What is law school?

Legal education in the US has evolved over the last 300 years from an informal process that relied on old-boy networks, apprenticeship, and "reading law" on one's own, into a professionalized, standardized, regulated, and institutionalized form. While there are differences among law schools concerning their size, quality, cost, and other matters, there are also many consistencies across the nation. Here is an overview of the American system of legal education.

There are 200 law schools that are accredited by the American Bar Association. In nearly all states, you must graduate from one of these ABA-accredited schools in order to take the bar examination. Most of these schools are also members of something called the American Association of Law Schools. Between the ABA and AALS, there is a great deal of standardization going on. Law schools must teach certain subjects, hire faculty with certain types of qualifications, and do many other things in order to keep their accreditation.

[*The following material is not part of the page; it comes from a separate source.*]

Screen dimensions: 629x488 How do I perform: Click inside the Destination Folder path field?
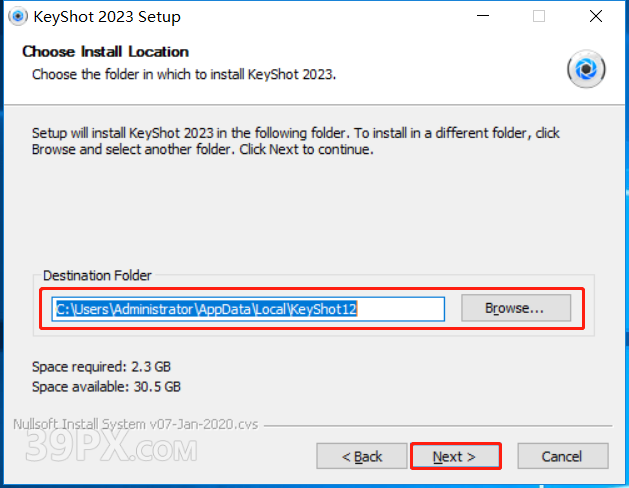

Here are some of the main commonalities:
  • Law schools offer the degree of Juris Doctor (J.D.). The old LLB degree is a thing of the past.
  • Full-time law school degree programs last three years. Some schools offer night programs that last four years
  • The first year of law school is the most standardized thing about legal education. Normally you have no choice at all and they just tell you what your first year schedule will be. It includes the following required subjects nearly everywhere, and (except for legal research) you will see them again on the Multistate Bar Examination:
    • Contracts
    • Torts
    • Civil Procedure
    • Criminal Law and Procedure
    • Constitutional Law
    • Real Property
    • Legal research and writing
  • The second and third years of law school are basically elective. However, you need to take certain courses in order to prepare for the bar examination and to have a solid education. You also need to take courses in whatever you intend to make your practice specialization. Typical must-take courses include:
    • Evidence
    • Taxation
    • Remedies
    • Commercial transactions (to learn the Uniform Commercial Code)
    • Secured transactions
    • Bankruptcy
    • Conflict of laws
    • Community property or other marital law course
    • Administrative law
    • Environmental law
  • Beyond that, there are many, many courses available for those who wish to specialize in sports law, international law, state and local government, land use, and a myriad of other subjects.


What is the experience like?


Law school is a challenging environment that is intended to subject you to stress, hard work, and competition. Why can't it be easier? Well, how would you like to be represented by a lawyer who can't handle stress, hard work, or competition?

Law school seems daunting to the beginning law student, and the first year experience is designed to push you pretty hard. You need to be prepared for this. However, in the (approximate) words of famed law professor and bar exam prep course developer Richard Conviser, who says,"When you feel you can't handle it, go down the courthouse. Just look around at all the people who have already done it. Take a good look at them. Then ask yourself...how hard can it be?"

If you have applied yourself as an undergraduate, and if you are not afraid of a challenge, then probably you can handle law school. You may want to read or watch some of the media portrayals of law school, such as:
  • Scott Turow's One-L
  • The classic film The Paper Chase
  • or any number of other such things that you can look up.
  • OR: you can just head off to the nearest law school and take a look around.